Throughout this course, students will learn key principles in mobile networking research, understand the state-of-art and recent trends, master a suite of research skills (e.g., paper reading, critique, critical thinking, problem solving, report writing, team work, communication, and presentation), and gain experience of carry out original research through course projects. Hopefully, through this course, students will generate publishable results from course projects or find some interesting topics for your long-term research.


Prerequisites

As an advanced topic course, we assume that students already have a basic understanding on networking fundamentals. The students must take undergraduate/graduate class CS422/CS536 or equivalent courses before. Project experience and good programming skills are a must, as the course project is an important part of this class.

Many topics in this course are inter-disciplinary and require to apply technologies in distributed systems, programming language, data mining and machine learning. This is a great plus but optional. I also encourage the students in those areas to apply cutting-edge techniques to resolve the problems in 5G and B5G.

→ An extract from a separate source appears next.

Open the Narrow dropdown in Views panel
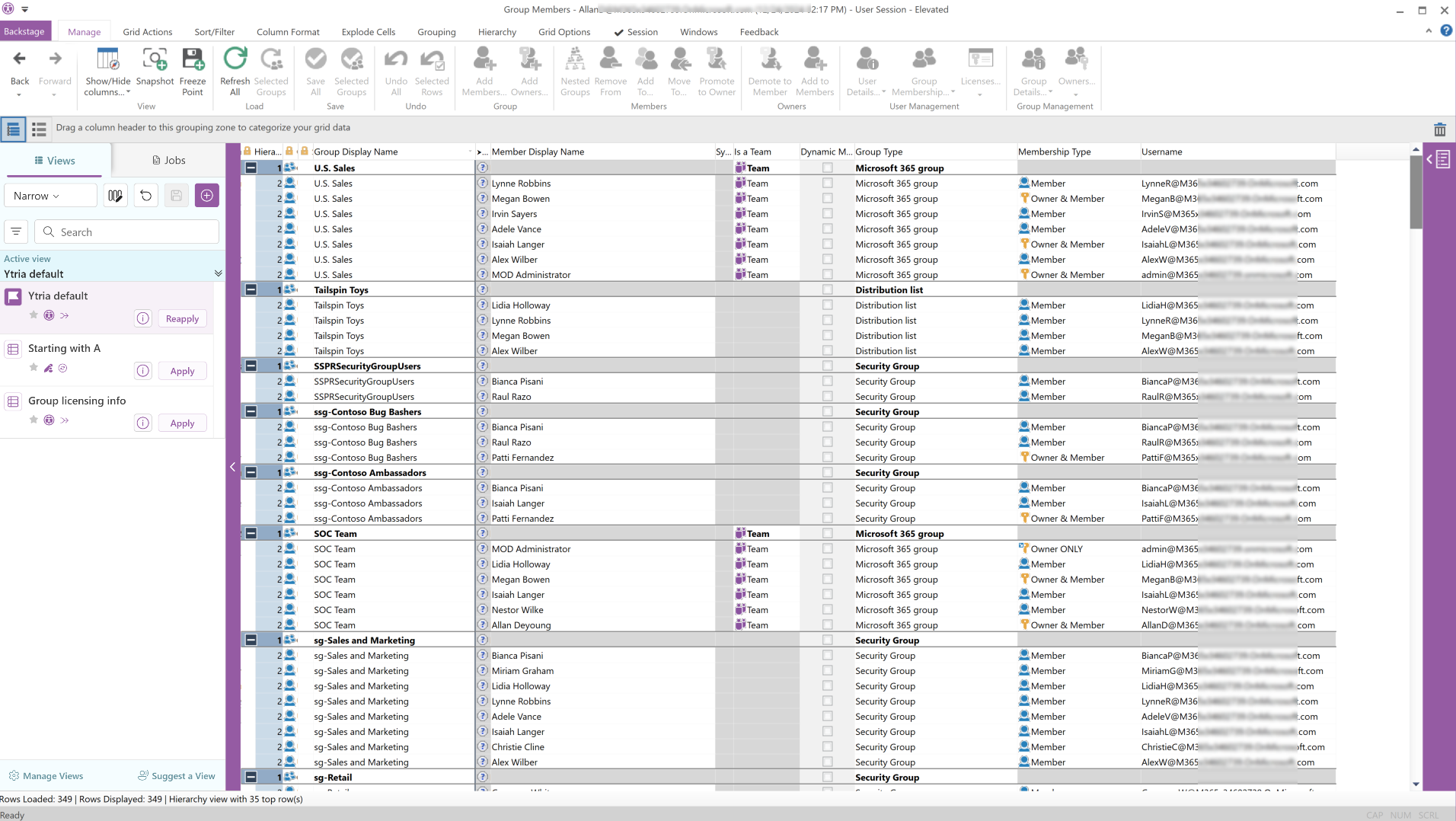This screenshot has height=821, width=1456. point(51,196)
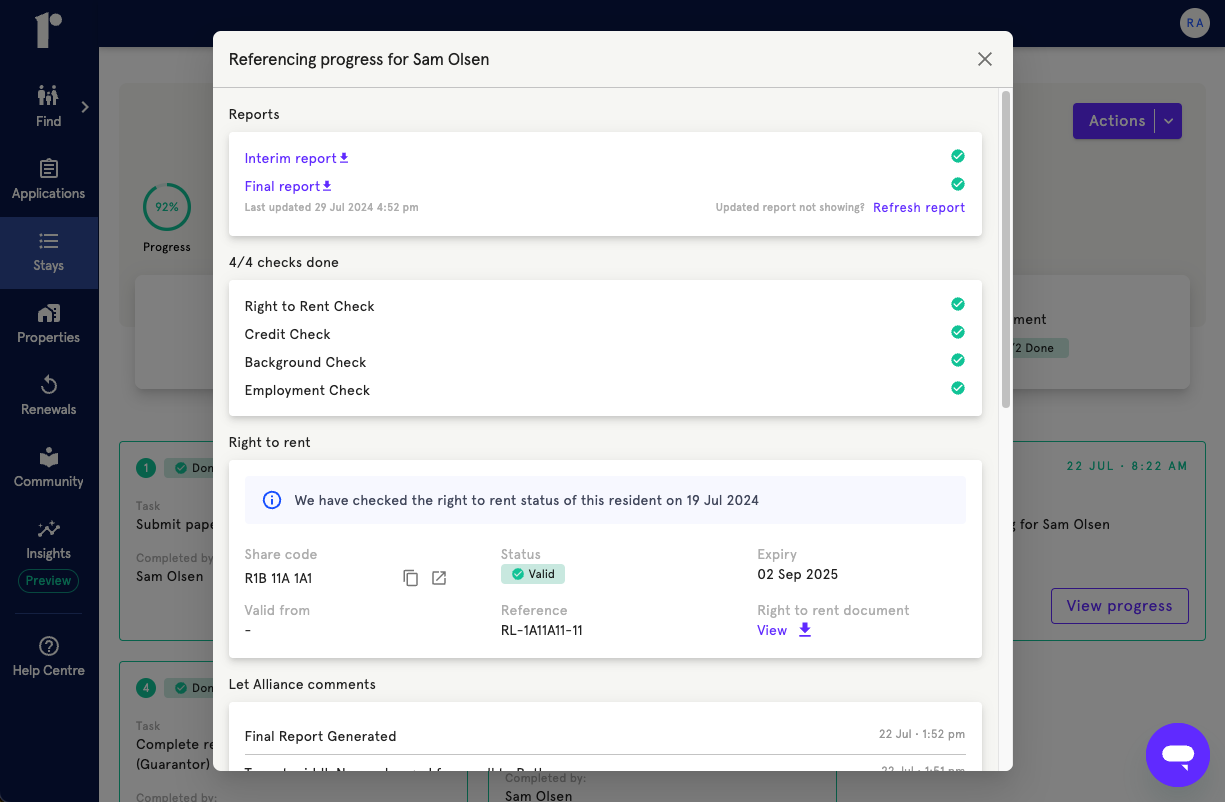The height and width of the screenshot is (802, 1225).
Task: Download the right to rent document
Action: pos(805,630)
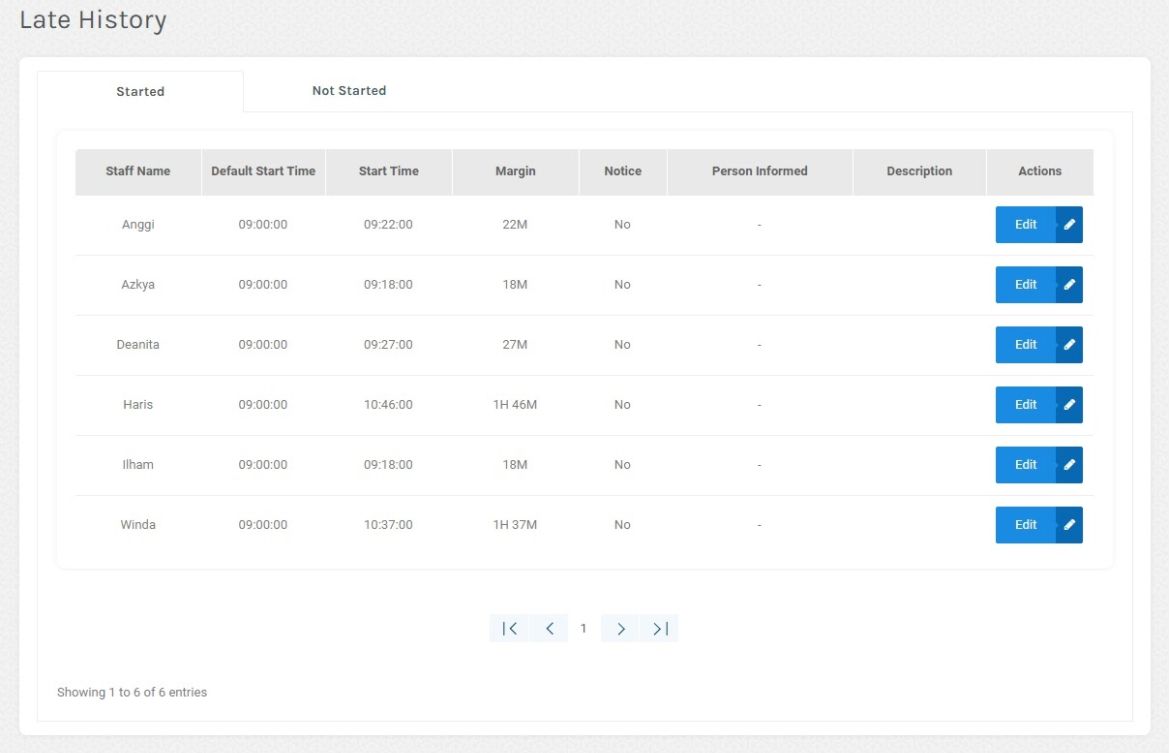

Textbook and Course Materials

No textbooks are required.

The course materials are mainly from the lecturing slides I?ve made and research papers from top conferences like SIGCOMM, MOBICOM, NSDI, MobiSys etc.

Grading Policy

  • In-class presentation and discussion: 20%
  • Homework: 20%
  • Midterm: 20%
  • Project: 40%


Assignments

In-class presentation and discussion: Each student picks one paper from the reading list or other top conferences (please let me know your pick in advance). It is encouraged to read the paper relevant to your project. I will coordinate the presentation order (in topics)..

Homework 3 homework assignments. Each is assigned as the reading summary (one-page critique) of the paper assigned or the topic to be discussed. It is also encouraged to choose three relevant papers in one topic. If you want to choose this option, please get my approval first.

Midterm An in-class midterm is to cover the lectures and topics discussed as a regular course.

Course project The project will be done in a team of 2-4 students. Team and topic will be determined in the first few weeks. A course project report, with an in-class presentation in the final week is required.